南アルプス国立公園 南アルプス 本堂舞華

みなさん、こんにちは。

南アルプス自然保護官事務所の本堂です。

南アルプス国立公園は、東西約15キロメートル、南北約50キロメートルに及ぶ、南北に長い国立公園です。さて、ここで問題です。南アルプス国立公園の真ん中ってどのあたりだと思いますか?

正解は・・・

・・・塩見岳です。塩見岳は長野県と静岡県にまたがる標高3,052mの山です。南アルプスでは大きくなだらかな山が多いですが、塩見岳は突出した山頂の岩峰です。山頂は西峰と東峰の2つに分かれています。西峰の標高は3,047m、東峰は3,052mです。塩見岳は南アルプスの真ん中にある山とされ、「南アルプスのへそ」とも呼ばれています。

主な登山口は長野県大鹿村の鳥倉登山口です。鳥倉登山口から「日本で1番高い峠」と言われている三伏峠を経由し、塩見小屋へ向かいます。晴れていると、三伏峠までの登山道で仙丈ヶ岳と甲斐駒ヶ岳が、塩見小屋までの登山道で塩見岳を見ることができます。

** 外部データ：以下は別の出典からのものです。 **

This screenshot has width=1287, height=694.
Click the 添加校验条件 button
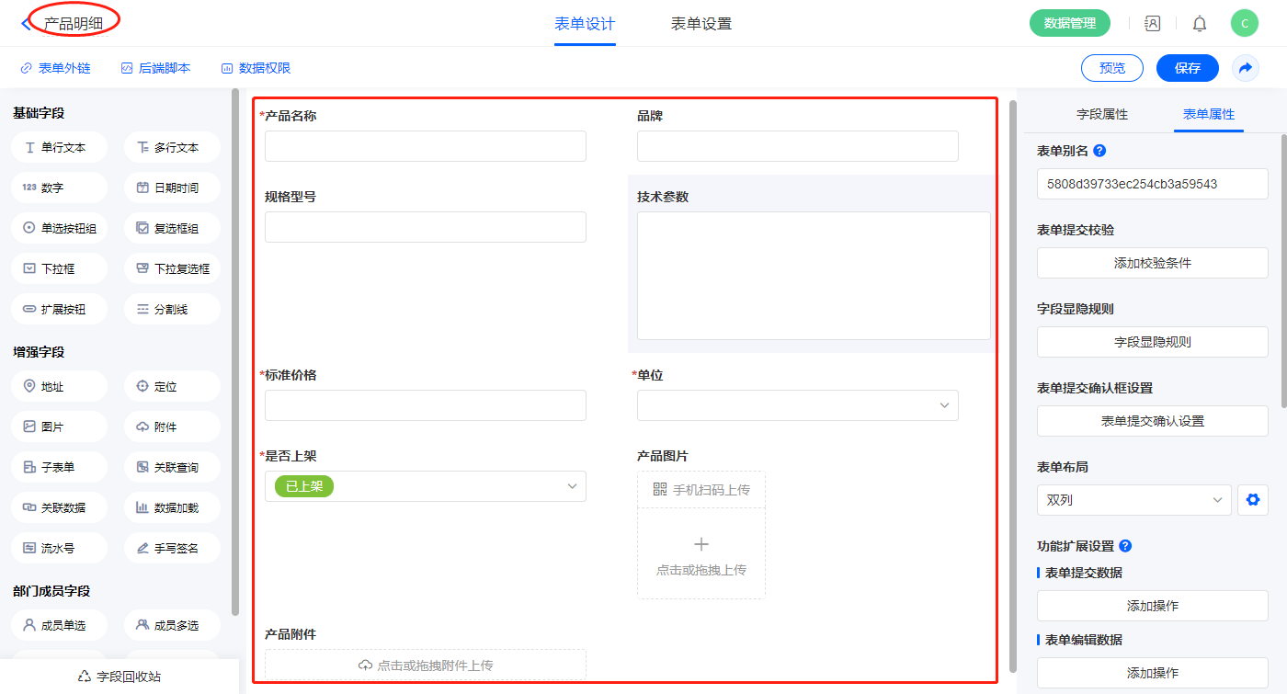pyautogui.click(x=1152, y=263)
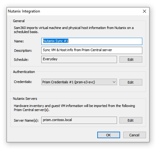The image size is (157, 151).
Task: Open the Prism Credentials #1 combo box
Action: [79, 82]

塩見小屋から先は岩稜帯になり、落石の危険があるため、ヘルメットは必須です。両手を使うことが多くなるので、ストックの扱いには気をつけてください。

△天狗岩付近からの塩見岳

自分が踏んだ石が下の登山道を歩いている登山者に当たってしまう可能性もあります。場所によってはザレているところもありますので、歩行の際は要注意です!!富士山のように登りと下りが分かれているわけではないので、譲り合って登るようにしてください。

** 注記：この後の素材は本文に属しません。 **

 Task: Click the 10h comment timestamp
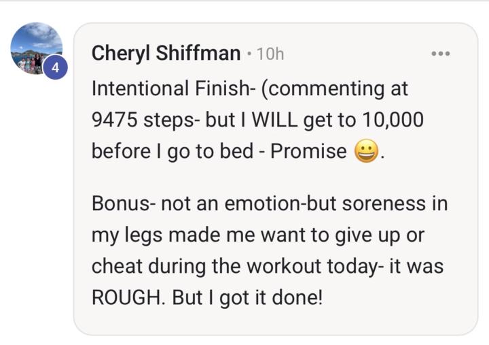coord(270,54)
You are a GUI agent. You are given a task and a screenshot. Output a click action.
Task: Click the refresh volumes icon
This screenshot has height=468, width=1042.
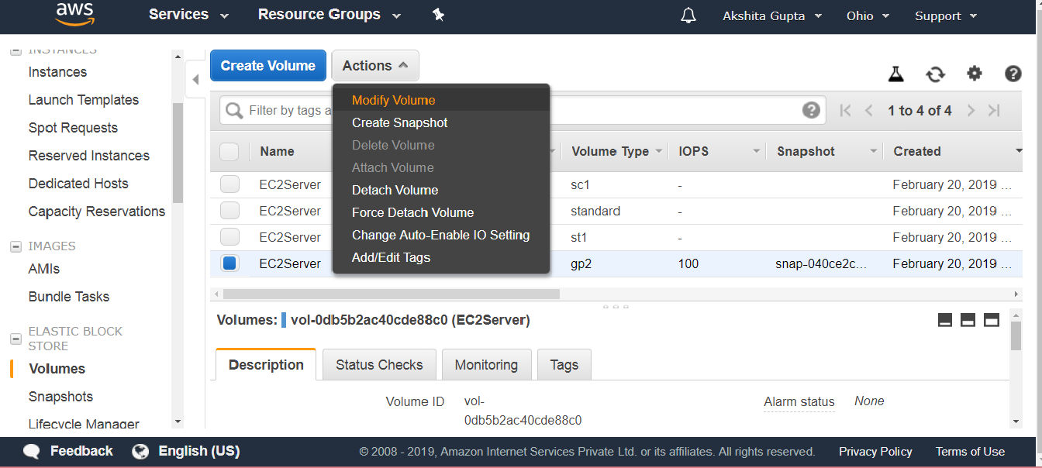936,74
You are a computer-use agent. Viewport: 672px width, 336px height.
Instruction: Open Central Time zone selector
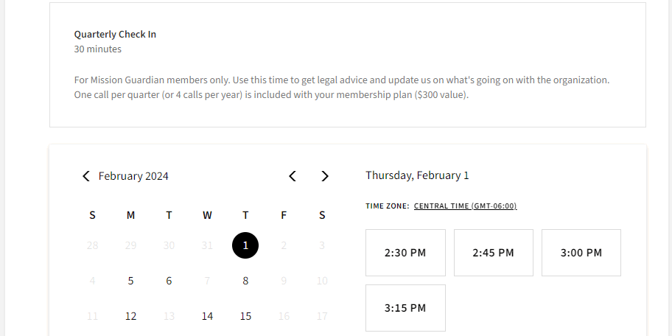click(465, 206)
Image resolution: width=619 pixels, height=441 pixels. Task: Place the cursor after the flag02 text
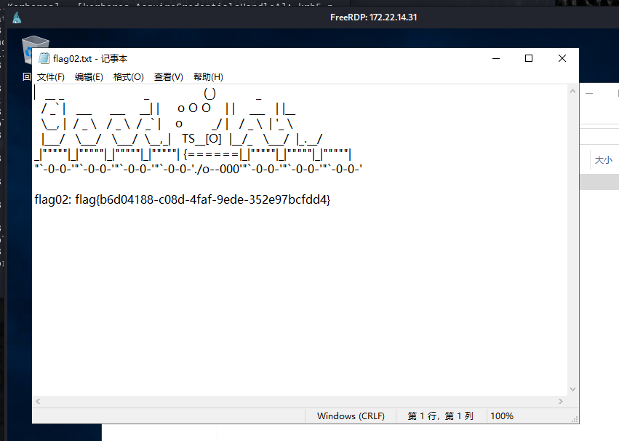(x=332, y=199)
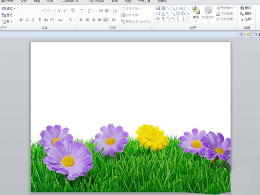The width and height of the screenshot is (260, 195).
Task: Toggle italic text formatting
Action: [x=27, y=20]
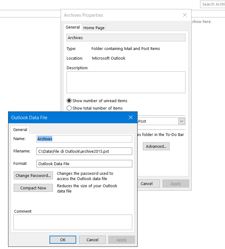Cancel the Archives Properties dialog
The height and width of the screenshot is (249, 225).
click(147, 183)
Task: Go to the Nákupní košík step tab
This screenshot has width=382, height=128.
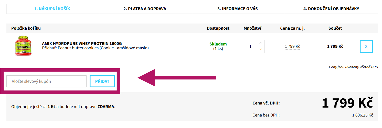Action: click(52, 9)
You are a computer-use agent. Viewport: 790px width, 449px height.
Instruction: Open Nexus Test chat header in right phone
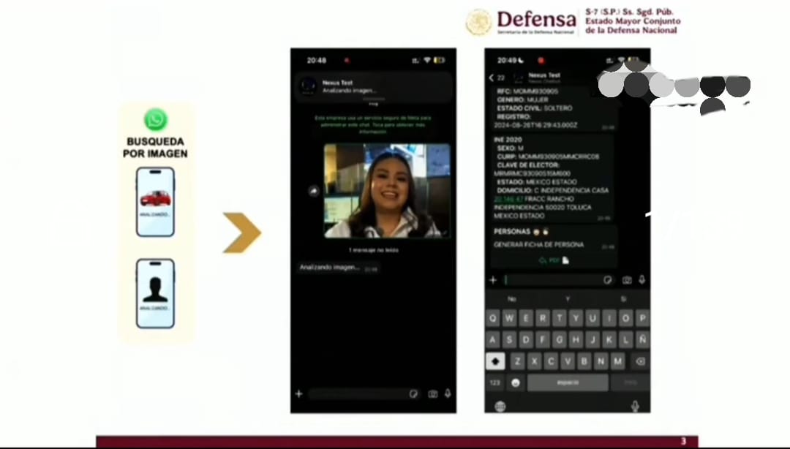[x=544, y=77]
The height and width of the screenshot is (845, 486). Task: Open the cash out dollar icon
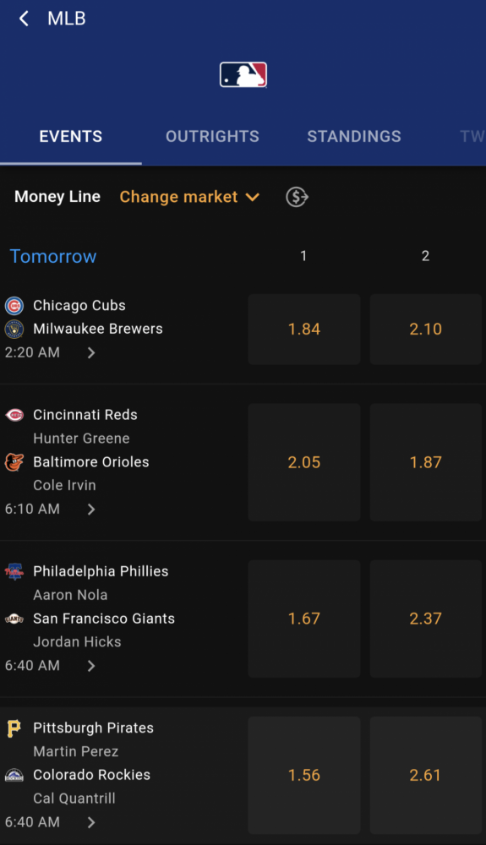coord(297,197)
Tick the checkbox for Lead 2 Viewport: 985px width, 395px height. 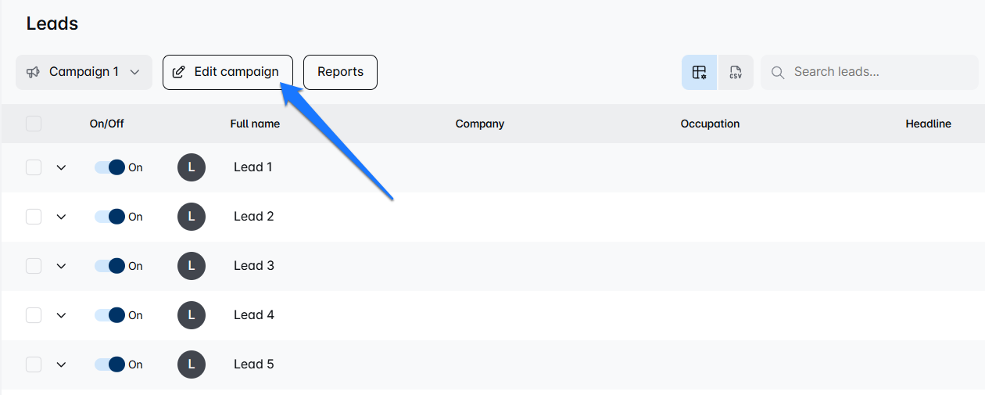34,217

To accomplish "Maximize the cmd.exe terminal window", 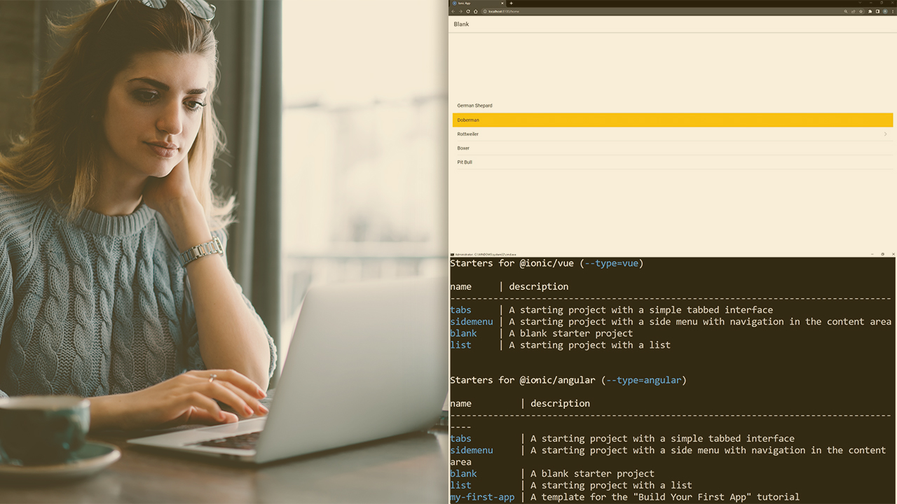I will point(882,254).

岩場を登り切ると西峰、東峰が見えてきます。この場所からは南アルプス北部、南部の大パノラマを見ることができます。

  

左は北部方面です。仙丈ヶ岳や間ノ岳、農鳥岳がよく見えますね。目の前に見える稜線は北岳や仙丈ヶ岳方面へ向かう「仙塩尾根」です。登山者が少ないルートなので、静かな山歩きを楽しむことができます。右は南部方面です。目の前に見える大きな山は悪沢岳(東岳)、中岳、前岳の三山から成る荒川岳です。後ろに見える山は聖岳、兎岳です。南アルプスの名峰を一望できるのは南アルプスの中心にあるこの塩見岳だけです!さすが、南アルプスのへそですね!岩場やザレ場を頑張った先にこんなにきれいな景色が出迎えてくれると疲れも吹き飛びます!

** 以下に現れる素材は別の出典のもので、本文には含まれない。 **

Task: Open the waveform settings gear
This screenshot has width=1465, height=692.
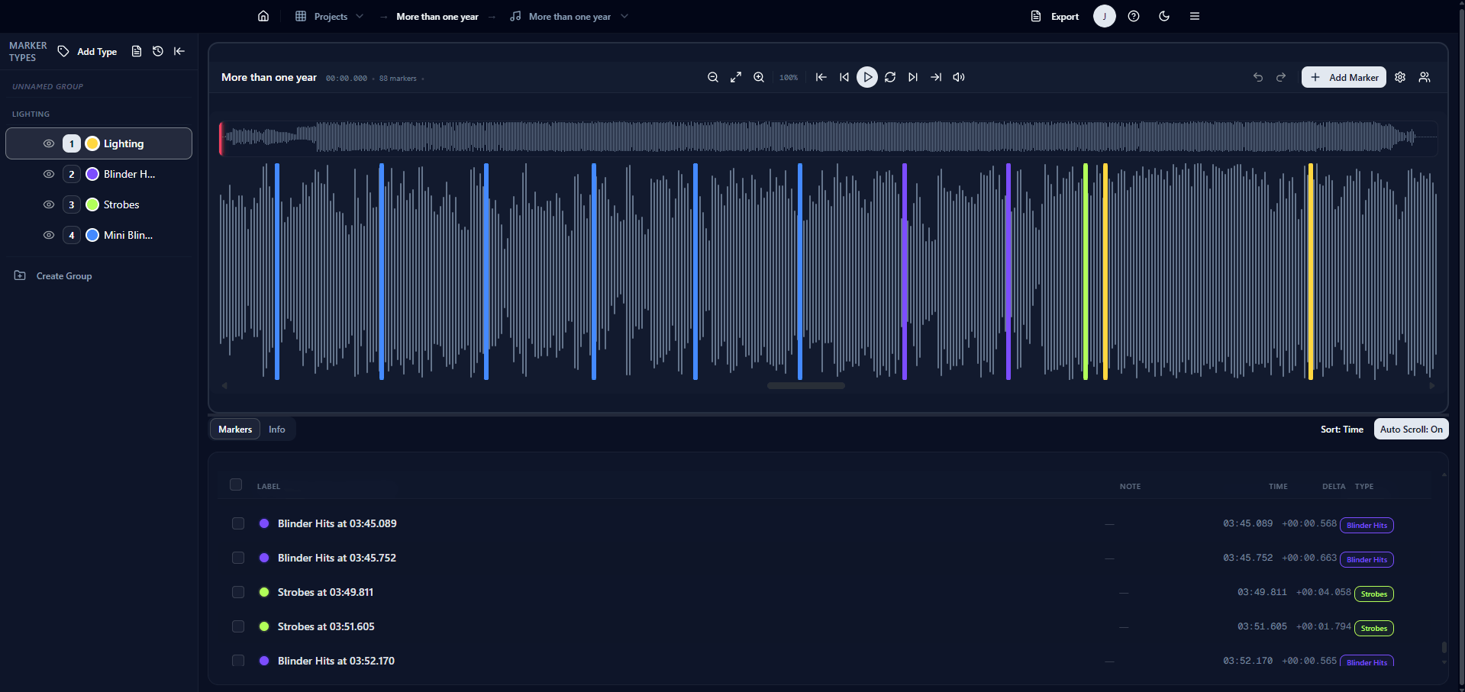Action: point(1400,77)
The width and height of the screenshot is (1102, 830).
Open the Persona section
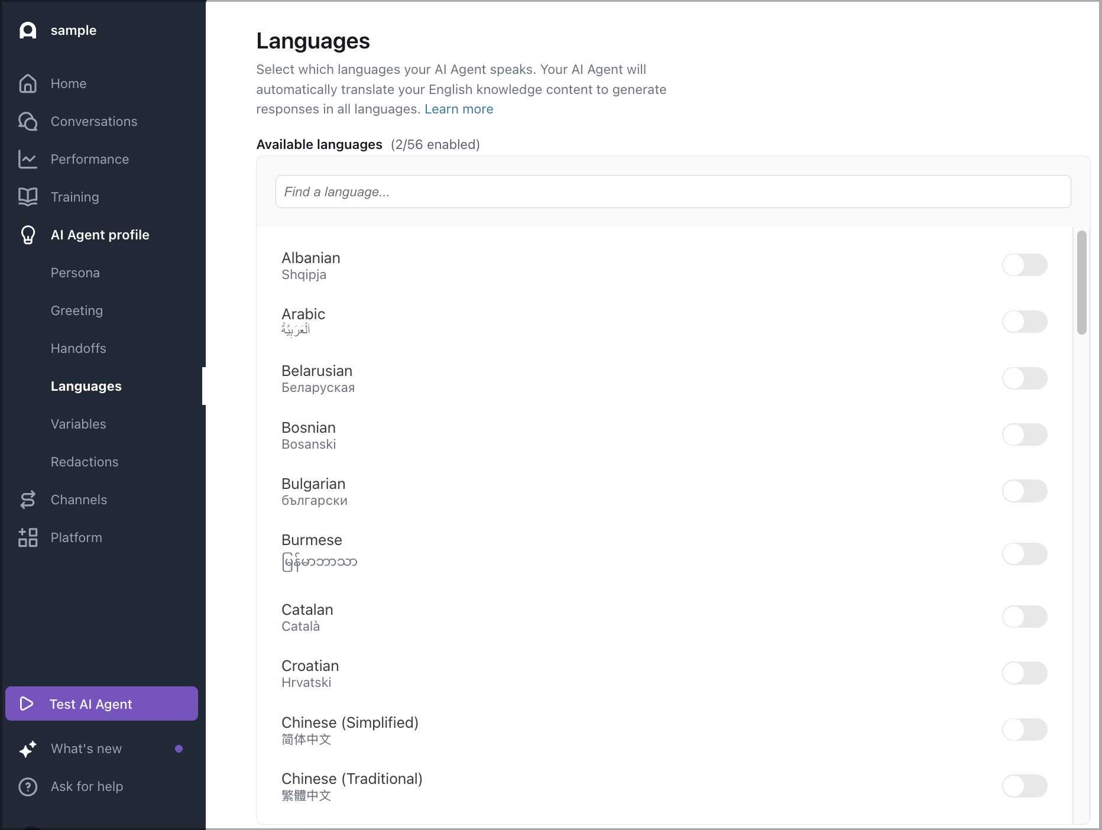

塩見岳までの登山道にある三伏山では塩見岳を望むことができ、三伏峠小屋から15分ほどの場所にあるので、手軽に朝日や夕焼け、星空もこの場所で楽しむことができます!これからは朝晩の冷え込みが激しくなりますので、暖かい格好をして綺麗な景色を楽しんでください。

△夕日に染まる塩見岳

塩見岳の左側にある小さな突起は天狗岩といい、この付近ではチャートや緑色岩を見ることができます。緑色岩とは、付加体中に存在し、もともと海洋底や海山の一部を構成していた玄武岩質溶岩であり、変質・変成作用により緑泥石、緑蓮石などの緑色鉱物が晶出して、濃緑色を呈するようになった岩石を指します。南アルプスではこの塩見岳天狗岩のほかに北岳や聖岳付近で見ることができるので探してみてください。ガスで景色が楽しめないときでも、南アルプス特有の地質を楽しむことができます。

この時期は鳥倉林道までのバスの運行が終了しているのでマイカーかタクシーのみになります。また、三伏峠小屋と塩見小屋で営業日も異なりますので、各小屋に事前に確認するようにしてください。3,000mの高峰では、9月中旬頃から紅葉が始まります。暖かい服装に衣替えをして、秋の南アルプスの計画を立ててみてはいかがでしょうか?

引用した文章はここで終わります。